Task item → Read through the material below and copy each line in which the word "desktop" occurs.
━━━━━━━━━━━━━━━━
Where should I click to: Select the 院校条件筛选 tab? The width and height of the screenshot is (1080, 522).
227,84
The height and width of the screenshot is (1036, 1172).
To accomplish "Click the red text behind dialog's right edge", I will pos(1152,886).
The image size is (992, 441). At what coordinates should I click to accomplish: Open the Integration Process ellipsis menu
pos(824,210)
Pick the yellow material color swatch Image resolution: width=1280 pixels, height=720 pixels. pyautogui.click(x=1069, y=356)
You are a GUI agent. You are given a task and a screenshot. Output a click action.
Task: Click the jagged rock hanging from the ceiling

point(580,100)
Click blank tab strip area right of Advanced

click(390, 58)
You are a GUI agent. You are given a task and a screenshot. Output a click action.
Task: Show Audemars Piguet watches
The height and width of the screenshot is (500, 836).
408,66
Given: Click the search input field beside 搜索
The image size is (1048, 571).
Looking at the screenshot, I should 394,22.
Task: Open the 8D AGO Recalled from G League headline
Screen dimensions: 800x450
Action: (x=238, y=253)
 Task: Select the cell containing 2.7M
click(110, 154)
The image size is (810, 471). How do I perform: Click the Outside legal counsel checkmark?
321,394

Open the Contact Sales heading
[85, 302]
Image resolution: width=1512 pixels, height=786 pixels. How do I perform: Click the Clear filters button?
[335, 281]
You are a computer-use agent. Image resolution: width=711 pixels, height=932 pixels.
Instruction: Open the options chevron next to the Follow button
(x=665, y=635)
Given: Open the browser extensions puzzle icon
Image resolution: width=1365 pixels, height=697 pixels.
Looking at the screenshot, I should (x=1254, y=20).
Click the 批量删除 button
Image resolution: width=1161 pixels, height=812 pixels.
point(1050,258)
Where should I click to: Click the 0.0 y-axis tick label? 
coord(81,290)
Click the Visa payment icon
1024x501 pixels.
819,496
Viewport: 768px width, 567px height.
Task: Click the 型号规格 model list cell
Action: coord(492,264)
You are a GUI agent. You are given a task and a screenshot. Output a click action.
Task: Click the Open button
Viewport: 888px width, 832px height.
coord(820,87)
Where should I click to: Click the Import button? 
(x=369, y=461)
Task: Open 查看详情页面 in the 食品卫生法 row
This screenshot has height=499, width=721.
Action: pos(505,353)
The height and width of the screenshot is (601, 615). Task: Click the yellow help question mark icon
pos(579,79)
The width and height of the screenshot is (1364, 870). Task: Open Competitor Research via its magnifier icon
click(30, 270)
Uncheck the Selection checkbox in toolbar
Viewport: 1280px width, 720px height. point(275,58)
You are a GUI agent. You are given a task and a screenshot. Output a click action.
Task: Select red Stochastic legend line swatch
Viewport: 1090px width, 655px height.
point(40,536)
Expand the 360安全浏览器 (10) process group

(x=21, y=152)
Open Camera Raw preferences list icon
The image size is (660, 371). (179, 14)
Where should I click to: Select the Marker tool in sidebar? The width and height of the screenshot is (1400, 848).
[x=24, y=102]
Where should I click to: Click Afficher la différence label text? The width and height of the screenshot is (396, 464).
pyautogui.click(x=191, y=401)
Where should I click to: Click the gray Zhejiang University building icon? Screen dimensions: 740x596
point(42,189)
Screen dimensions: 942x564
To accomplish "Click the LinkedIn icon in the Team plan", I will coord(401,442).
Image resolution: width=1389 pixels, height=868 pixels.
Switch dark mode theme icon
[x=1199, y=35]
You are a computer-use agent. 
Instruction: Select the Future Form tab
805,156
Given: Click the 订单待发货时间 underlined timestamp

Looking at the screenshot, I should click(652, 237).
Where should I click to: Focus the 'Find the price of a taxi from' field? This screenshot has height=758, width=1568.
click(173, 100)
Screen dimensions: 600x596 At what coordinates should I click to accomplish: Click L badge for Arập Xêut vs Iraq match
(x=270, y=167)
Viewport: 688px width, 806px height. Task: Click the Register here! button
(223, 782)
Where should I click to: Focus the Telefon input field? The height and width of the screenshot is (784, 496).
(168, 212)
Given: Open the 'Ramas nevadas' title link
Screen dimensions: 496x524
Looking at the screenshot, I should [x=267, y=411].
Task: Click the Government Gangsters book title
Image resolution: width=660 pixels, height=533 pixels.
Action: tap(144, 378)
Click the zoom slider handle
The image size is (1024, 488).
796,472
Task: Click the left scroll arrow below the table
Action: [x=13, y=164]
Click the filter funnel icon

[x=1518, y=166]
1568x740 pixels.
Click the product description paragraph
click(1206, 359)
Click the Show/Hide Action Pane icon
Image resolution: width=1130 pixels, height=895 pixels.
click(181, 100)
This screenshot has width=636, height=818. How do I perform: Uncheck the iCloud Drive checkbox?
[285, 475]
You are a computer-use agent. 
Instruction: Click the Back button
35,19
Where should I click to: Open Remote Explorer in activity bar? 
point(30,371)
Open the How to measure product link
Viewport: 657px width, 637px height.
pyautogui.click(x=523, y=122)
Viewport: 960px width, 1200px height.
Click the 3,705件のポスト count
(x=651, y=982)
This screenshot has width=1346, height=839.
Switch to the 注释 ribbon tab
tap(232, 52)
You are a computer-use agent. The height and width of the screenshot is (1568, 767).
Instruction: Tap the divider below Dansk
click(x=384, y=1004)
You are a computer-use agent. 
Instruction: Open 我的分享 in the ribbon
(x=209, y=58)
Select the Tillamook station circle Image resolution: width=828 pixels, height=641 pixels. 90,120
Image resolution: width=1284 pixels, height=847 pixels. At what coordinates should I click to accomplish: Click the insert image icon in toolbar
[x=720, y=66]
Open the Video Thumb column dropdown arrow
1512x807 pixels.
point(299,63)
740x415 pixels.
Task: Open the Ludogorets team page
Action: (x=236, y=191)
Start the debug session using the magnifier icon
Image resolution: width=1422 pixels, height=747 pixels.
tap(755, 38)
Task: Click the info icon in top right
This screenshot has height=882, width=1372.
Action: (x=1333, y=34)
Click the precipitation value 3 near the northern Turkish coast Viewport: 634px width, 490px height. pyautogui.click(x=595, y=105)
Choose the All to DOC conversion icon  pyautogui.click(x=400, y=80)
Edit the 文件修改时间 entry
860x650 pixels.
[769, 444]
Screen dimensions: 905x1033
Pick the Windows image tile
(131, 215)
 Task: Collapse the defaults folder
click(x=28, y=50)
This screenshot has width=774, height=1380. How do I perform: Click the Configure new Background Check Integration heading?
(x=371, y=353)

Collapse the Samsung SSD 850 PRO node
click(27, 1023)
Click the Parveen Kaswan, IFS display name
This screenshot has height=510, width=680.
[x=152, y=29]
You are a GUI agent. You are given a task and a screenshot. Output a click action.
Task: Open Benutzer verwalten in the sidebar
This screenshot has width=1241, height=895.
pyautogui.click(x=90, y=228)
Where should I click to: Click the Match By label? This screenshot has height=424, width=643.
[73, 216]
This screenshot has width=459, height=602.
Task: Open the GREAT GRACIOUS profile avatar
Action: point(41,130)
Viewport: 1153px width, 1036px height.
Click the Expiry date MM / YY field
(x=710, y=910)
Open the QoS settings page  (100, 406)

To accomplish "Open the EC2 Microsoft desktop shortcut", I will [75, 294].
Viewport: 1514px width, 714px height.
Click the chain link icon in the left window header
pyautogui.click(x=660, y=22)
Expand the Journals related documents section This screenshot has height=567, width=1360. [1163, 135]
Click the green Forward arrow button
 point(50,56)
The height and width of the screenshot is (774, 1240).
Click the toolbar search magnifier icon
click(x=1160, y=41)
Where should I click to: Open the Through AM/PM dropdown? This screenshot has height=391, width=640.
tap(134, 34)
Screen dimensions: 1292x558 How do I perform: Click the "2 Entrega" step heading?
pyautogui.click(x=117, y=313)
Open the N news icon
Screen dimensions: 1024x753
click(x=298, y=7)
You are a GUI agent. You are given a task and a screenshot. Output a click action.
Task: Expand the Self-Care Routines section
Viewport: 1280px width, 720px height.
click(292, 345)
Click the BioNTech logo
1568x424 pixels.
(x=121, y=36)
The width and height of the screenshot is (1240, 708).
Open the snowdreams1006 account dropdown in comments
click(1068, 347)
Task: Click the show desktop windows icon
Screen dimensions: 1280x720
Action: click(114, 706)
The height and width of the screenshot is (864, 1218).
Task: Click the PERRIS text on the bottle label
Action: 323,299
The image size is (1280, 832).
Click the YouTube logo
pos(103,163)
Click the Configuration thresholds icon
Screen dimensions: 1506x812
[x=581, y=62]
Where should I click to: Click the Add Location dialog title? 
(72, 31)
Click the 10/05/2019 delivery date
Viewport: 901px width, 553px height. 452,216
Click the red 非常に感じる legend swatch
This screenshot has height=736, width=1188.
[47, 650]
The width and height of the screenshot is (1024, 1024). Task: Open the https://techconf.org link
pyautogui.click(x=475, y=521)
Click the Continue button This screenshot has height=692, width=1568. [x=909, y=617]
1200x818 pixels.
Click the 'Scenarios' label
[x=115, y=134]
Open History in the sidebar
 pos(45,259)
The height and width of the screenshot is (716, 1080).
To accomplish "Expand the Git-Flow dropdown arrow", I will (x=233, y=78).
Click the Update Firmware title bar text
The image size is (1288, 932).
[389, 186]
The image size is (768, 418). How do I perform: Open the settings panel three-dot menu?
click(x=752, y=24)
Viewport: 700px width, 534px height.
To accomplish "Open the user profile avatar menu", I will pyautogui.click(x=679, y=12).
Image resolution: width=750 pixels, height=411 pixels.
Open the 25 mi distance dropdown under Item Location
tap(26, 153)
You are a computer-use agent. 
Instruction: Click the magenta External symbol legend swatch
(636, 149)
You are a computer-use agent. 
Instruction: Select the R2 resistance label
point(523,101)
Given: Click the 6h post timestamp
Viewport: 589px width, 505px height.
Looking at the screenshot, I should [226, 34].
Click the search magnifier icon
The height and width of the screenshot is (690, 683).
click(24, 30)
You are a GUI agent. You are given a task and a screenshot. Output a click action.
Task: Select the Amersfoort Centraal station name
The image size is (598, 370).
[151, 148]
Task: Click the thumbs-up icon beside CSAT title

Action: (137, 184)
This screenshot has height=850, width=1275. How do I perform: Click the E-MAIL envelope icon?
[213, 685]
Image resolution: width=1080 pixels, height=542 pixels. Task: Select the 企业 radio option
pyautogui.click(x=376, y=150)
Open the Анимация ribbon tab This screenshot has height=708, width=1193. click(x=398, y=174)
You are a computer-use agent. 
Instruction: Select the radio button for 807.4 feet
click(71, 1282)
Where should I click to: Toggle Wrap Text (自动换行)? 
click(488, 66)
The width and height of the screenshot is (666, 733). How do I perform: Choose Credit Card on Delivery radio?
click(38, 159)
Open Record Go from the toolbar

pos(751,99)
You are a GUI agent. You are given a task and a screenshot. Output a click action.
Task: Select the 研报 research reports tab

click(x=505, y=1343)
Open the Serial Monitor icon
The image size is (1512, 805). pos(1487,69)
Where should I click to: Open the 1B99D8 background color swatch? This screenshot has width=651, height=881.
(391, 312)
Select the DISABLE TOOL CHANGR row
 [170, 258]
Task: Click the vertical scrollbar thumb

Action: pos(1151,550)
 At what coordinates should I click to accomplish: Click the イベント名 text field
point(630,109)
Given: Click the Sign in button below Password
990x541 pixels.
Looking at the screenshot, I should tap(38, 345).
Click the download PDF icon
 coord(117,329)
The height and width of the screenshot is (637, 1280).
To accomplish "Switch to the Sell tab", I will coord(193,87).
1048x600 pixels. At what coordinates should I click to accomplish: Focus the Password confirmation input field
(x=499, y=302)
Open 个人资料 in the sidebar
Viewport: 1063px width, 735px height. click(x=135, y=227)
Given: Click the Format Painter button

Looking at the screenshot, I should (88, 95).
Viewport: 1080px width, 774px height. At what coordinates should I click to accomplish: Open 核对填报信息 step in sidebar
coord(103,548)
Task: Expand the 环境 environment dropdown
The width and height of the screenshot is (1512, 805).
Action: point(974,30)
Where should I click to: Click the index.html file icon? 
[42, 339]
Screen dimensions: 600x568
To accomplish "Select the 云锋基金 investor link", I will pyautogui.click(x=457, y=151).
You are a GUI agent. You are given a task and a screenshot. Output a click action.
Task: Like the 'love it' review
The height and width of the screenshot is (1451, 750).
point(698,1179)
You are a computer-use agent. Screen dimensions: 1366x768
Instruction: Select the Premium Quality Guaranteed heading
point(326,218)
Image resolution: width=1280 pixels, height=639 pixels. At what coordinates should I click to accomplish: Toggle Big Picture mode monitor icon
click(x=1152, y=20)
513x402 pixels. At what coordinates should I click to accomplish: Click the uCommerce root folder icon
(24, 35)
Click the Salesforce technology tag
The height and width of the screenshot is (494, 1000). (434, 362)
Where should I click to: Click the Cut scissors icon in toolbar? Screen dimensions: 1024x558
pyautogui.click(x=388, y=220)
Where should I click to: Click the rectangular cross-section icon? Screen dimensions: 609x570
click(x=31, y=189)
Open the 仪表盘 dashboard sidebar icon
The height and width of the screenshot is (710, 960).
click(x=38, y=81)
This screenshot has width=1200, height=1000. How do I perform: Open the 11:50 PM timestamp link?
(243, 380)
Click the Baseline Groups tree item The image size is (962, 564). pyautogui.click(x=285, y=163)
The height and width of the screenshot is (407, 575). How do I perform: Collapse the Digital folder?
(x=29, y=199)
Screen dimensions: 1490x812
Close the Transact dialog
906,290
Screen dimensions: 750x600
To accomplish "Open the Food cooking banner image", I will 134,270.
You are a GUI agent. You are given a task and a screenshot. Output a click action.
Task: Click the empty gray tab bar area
━━━━━━━━━━━━━━━━
Solution →
To accomplish "Open the EC2 Microsoft desktop shortcut", I will [75, 294].
Task: Click the show desktop windows icon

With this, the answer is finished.